## [EXERCISE REQUIREMENTS]
Copy the entries below in full, keeping them exactly as they are.

** INFORMATION SHOWN follows **

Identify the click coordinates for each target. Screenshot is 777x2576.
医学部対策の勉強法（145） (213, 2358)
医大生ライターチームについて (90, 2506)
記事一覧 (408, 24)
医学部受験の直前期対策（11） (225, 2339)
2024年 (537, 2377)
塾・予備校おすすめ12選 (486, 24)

** End of INFORMATION SHOWN **

## [EXERCISE OUTPUT]
Identify the click coordinates for each target. Screenshot is 777x2576.
医学部対策の勉強法（145） (213, 2358)
医大生ライターチームについて (90, 2506)
記事一覧 (408, 24)
医学部受験の直前期対策（11） (225, 2339)
2024年 (537, 2377)
塾・予備校おすすめ12選 (486, 24)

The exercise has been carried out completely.